Signs of unrest inside Microsoft over a potential TikTok deal signal that the companies might not make the best match given their cultural differences. The tension could imperil TikTok's viability, which is predicated on a smooth integration, experts said.
"The question is whether the Microsoft culture, which is traditionally corporate and enterprise-driven, can let these guys get on with it," Keane-Dawson said. "Corporate doesn't work in social media terms."
TikTok has made several moves to build up independence from its parent company and a larger degree of professionalism in recent months, including naming former Disney streaming executive Kevin Mayer as U.S. CEO in May. The app has also made its platform more accessible to advertisers, opening up a global marketing platform earlier this summer as part of its first presentation at the Digital Content Newfronts, a key venue for publishers and platforms to pitch advertisers.
"The question is whether the Microsoft culture, which is traditionally corporate and enterprise-driven, can let these guys get on with it."
Mary Keane-Dawson
Group CEO, Takumi
But TikTok at the same time retains an unpolished quality that's simultaneously riskier than established social media platforms like Instagram and a large reason why the app retains its sense of fun and discovery, according to Keane-Dawson.

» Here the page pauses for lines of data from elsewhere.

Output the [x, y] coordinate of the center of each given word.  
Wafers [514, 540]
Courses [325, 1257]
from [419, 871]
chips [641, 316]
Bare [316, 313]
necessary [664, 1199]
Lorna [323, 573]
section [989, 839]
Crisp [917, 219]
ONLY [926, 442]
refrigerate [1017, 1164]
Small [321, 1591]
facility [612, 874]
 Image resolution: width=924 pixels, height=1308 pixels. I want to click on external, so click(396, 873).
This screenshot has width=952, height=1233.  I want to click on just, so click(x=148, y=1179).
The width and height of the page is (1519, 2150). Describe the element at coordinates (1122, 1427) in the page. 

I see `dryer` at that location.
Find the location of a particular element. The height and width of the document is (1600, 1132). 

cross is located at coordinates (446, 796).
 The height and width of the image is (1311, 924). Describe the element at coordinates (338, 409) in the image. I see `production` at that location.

"It's much more spontaneous, and with that spontaneity, you get variance in the quality — there's no question about that," Keane-Dawson said.
Lingering uncertainties
There are other uncertainties that pose problems for Microsoft, including what it would actually net in an acquisition.
TikTok's algorithm is incredibly valuable, and gels with the type of artificial intelligence-powered solutions Microsoft has invested in under Nadella's stewardship. But it's not immediately clear that Microsoft would get the algorithm as-is in a deal with ByteDance, among numerous other technological and geographical complexities associated with bifurcating the business.
"Where it probably gets interesting is the extent to which there would be any divergence between the potentially Microsoft-owned version of TikTok and the ByteDance-owned version of the app, and the extent to which those two products would remain in lockstep," WARC's Brownsell said.
The U.S. version of TikTok splintering too much from the ByteDance-owned one could cause headaches for marketers and developers alike. And if Microsoft can't easily link the businesses, it might diminish the app's foothold at a time when a slew of rivals, from established players like Facebook's Instagram and Google's YouTube to newer startups like Triller, are rolling out lookalike features and attempting to court the content creators that comprise a major TikTok selling point.
Plenty of cases exist where popular properties have been acquired, mismanaged and flared out only to be forgotten. Microsoft's most recent experiment in digital media, the would-be Twitch competitor Mixer, quickly foundered despite the company reportedly sinking millions into fostering a network of high-profile streaming influencers.
TikTok has the benefit of coming with a built-in creator community and audience. Preserving the freewheeling spirit that's helped TikTok achieve that status will be essential in ensuring the app's tens of millions of U.S. users — and the advertisers that covet them — don't drop out once ownership changes hands.
"Is Microsoft going to allow the people who are running TikTok at the moment to continue with this more open-door, diverse freedom policy?" Keane-Dawson said. "If they don't, they run the risk of going the way that Vine did."